======== Testo di partenza

Al via la prima edizione del Castanetum Flower Festival

Una meraviglia fatta di colori e profumi. E’ la fioritura del castagno. Mentre la maggior parte della flora si affretta a sbocciare seguendo i primi tepori primaverili, il castagno attende con calma il solstizio d’estate. È questa “fioritura in controtempo”, fatta di profumi inconfondibili e verde brillante, il cuore del Castanetum Flower Festival, la prima manifestazione nazionale dedicata interamente a questo straordinario evento naturale.

L’iniziativa, promossa dall’Associazione Nazionale Città del Castagno, si svilupperà nell’arco di cinque weekend, dal 20 giugno al 20 luglio 2026. L’evento gode del sostegno di partner istituzionali e ambientali di rilievo, tra cui ANCI, UNCEM, Legambiente, Slow Food, UNPLI.

================
======== Dati di origine

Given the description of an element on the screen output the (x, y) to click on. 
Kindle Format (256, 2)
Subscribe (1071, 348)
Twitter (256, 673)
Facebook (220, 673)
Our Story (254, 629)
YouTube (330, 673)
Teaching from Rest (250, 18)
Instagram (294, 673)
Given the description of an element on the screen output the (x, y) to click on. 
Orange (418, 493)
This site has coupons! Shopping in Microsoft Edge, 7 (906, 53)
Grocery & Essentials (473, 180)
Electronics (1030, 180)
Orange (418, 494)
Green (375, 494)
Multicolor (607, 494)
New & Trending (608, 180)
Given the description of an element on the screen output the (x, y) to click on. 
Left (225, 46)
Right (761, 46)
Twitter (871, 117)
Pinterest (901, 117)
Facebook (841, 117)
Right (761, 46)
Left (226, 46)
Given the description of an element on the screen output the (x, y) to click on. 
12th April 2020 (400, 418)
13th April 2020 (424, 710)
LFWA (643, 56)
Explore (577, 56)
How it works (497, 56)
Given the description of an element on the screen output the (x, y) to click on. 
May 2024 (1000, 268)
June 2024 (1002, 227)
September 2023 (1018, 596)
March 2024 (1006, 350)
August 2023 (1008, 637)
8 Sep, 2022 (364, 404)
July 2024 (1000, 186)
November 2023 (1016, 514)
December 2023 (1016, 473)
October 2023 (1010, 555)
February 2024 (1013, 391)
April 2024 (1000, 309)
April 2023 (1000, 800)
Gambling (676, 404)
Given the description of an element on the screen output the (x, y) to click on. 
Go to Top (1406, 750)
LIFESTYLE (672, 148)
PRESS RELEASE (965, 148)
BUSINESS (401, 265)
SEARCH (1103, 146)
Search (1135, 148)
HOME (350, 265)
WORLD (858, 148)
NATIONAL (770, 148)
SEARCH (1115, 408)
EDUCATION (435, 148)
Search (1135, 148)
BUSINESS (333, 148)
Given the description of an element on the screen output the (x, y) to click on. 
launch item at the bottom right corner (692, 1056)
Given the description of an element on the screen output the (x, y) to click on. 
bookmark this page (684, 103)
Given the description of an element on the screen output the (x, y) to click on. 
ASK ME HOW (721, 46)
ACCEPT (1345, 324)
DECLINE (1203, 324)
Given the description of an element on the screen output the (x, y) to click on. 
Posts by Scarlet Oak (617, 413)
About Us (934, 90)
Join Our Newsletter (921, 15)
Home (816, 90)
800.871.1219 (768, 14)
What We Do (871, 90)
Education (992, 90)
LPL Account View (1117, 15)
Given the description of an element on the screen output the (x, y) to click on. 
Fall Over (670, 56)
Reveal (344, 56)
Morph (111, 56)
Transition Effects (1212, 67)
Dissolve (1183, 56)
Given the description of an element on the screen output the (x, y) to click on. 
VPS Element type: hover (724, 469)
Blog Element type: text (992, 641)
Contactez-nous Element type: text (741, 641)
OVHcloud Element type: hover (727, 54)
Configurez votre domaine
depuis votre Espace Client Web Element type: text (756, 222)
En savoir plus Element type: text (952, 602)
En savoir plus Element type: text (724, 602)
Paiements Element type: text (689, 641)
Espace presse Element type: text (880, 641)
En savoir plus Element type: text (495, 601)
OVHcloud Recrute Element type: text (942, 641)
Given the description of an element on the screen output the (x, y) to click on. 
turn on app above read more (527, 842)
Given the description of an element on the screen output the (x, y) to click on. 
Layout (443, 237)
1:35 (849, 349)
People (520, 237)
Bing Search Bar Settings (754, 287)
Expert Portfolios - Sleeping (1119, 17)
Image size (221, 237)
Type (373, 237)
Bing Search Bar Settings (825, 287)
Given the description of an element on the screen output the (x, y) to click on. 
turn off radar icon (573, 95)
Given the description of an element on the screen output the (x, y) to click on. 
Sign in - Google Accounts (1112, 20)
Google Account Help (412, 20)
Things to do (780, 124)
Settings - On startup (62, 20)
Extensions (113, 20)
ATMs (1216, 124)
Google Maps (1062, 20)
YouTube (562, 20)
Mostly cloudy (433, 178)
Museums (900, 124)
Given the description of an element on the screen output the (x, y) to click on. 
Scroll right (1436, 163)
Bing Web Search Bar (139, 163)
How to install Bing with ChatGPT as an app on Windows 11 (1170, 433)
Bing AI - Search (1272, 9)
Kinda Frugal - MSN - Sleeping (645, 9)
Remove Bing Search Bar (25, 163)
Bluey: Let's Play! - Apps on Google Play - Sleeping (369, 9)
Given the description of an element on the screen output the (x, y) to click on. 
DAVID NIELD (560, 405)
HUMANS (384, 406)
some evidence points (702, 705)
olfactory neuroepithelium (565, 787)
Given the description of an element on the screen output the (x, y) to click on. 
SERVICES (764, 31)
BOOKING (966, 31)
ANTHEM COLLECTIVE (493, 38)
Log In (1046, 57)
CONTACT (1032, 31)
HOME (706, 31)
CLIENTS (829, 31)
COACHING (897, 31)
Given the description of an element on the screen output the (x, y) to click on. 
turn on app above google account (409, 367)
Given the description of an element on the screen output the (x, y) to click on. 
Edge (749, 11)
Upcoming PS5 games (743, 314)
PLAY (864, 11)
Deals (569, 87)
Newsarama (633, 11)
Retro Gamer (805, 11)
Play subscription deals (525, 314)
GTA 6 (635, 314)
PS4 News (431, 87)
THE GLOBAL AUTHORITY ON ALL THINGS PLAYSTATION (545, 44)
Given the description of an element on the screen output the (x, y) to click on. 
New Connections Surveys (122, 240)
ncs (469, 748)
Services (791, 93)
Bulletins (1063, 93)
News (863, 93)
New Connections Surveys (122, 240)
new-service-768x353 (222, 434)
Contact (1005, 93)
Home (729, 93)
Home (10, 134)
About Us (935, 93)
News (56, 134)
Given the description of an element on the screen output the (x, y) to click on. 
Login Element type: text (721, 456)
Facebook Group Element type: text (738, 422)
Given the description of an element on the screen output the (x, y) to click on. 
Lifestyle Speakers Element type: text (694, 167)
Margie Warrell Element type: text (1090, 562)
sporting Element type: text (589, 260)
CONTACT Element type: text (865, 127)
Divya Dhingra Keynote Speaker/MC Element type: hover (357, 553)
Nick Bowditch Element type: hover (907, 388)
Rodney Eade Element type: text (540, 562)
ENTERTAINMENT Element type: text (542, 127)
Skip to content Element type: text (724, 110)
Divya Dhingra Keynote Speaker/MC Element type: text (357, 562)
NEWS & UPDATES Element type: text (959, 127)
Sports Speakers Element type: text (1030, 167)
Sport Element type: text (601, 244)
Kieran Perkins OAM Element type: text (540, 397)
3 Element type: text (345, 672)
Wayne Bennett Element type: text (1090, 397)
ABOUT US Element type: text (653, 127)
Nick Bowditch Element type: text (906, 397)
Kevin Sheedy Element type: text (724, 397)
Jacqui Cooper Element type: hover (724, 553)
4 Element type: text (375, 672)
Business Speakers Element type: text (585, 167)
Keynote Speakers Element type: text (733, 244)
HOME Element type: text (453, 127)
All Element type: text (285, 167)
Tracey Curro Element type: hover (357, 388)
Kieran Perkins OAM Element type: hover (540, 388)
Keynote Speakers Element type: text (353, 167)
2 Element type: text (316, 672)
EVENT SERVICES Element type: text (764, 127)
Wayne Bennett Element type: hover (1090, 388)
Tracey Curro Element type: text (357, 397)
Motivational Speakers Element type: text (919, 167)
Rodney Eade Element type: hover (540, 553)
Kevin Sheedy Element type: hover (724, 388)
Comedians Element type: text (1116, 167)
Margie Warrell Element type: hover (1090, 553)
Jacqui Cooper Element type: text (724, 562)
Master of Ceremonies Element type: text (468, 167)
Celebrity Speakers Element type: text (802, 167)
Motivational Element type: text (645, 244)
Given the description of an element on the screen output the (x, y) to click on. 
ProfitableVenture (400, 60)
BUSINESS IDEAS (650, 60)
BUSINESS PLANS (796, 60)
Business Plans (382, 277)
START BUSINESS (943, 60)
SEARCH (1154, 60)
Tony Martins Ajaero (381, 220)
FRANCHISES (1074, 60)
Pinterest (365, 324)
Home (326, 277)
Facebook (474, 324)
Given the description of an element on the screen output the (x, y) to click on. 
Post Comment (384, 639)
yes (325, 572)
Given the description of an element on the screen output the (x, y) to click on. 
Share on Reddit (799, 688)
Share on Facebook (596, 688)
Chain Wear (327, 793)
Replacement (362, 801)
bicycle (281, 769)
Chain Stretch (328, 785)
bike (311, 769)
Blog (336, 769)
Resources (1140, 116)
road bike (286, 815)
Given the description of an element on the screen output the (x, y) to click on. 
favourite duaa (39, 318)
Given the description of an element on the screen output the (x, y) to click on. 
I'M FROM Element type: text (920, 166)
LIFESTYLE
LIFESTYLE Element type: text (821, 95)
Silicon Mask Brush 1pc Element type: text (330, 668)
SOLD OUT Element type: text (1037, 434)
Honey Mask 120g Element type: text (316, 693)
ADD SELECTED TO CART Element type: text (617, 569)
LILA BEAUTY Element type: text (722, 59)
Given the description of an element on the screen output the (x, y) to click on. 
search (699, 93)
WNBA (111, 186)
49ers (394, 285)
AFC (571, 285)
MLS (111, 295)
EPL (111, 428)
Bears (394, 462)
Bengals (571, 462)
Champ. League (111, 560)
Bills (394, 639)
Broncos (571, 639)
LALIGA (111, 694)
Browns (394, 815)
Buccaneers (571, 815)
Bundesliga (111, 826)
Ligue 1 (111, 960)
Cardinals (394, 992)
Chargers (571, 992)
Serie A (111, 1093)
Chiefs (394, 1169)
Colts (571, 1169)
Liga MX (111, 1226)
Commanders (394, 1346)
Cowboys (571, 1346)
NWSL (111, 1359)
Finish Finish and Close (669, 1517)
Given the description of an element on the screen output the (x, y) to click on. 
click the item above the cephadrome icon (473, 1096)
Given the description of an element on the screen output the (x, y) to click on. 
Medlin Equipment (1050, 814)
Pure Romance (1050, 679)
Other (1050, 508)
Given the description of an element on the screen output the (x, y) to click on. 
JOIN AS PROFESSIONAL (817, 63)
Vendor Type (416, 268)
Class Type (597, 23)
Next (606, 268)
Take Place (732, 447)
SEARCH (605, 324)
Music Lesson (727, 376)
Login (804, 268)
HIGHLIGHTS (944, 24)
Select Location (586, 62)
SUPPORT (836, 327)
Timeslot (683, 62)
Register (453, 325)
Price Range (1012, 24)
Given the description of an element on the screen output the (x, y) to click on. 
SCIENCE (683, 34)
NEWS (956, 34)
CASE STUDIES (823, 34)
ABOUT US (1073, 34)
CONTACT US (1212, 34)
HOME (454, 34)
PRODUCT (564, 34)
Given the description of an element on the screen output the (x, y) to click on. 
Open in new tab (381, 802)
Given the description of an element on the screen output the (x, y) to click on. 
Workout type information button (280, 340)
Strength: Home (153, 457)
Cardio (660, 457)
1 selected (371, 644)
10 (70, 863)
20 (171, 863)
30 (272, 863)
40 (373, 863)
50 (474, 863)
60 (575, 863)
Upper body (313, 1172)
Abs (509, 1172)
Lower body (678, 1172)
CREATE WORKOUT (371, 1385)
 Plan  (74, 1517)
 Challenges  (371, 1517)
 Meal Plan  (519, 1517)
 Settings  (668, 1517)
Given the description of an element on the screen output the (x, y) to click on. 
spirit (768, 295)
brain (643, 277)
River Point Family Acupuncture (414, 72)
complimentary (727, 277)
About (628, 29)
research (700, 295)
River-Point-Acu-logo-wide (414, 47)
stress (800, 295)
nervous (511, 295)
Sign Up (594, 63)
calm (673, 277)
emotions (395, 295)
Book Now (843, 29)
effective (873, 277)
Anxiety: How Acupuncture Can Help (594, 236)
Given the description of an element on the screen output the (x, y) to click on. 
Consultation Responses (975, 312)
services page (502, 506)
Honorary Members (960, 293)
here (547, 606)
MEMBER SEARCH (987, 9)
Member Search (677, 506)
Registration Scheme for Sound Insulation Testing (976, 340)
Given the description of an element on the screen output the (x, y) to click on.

================

◆ **Consegna A**:
Nel testo sul Castanetum Flower Festival, quale associazione promuove l'iniziativa?
◆ **Consegna B**:
Riporti dal testo sul Castanetum Flower Festival tutto ciò che va da "Una meraviglia fatta" fino a "Slow Food, UNPLI.".
◆ **Consegna C**:
Prosegua il testo sul Castanetum Flower Festival a partire dal punto in cui si interrompe.
Per svolgere il lavoro non occorre consultare i record.

◆ **Risposta scritta A**:
L'Associazione Nazionale Città del Castagno.

◆ **Risposta scritta B**:
Una meraviglia fatta di colori e profumi. E’ la fioritura del castagno. Mentre la maggior parte della flora si affretta a sbocciare seguendo i primi tepori primaverili, il castagno attende con calma il solstizio d’estate. È questa “fioritura in controtempo”, fatta di profumi inconfondibili e verde brillante, il cuore del Castanetum Flower Festival, la prima manifestazione nazionale dedicata interamente a questo straordinario evento naturale.

L’iniziativa, promossa dall’Associazione Nazionale Città del Castagno, si svilupperà nell’arco di cinque weekend, dal 20 giugno al 20 luglio 2026. L’evento gode del sostegno di partner istituzionali e ambientali di rilievo, tra cui ANCI, UNCEM, Legambiente, Slow Food, UNPLI.

◆ **Risposta scritta C**:
L’obiettivo è creare una rete nazionale che metta in connessione turisti e realtà locali all’insegna della socialità e del benessere. Il festival rappresenta inoltre un tassello fondamentale per la promozione della Strada Nazionale del Castagno, progetto in fase di realizzazione con il patrocinio del MASAF.

L’Associazione Nazionale Città del Castagno svolge un’azione molto importante in ambito castanicolo perché è un punto di riferimento e di monitoraggio della prevenzione delle patologie dei castagneti e svolge un ruolo centrale nella Castanicoltura, leva crescente nell’economia della montagna.

Non si tratta solo di uno spettacolo visivo, ma di un vero e proprio movimento culturale ed economico.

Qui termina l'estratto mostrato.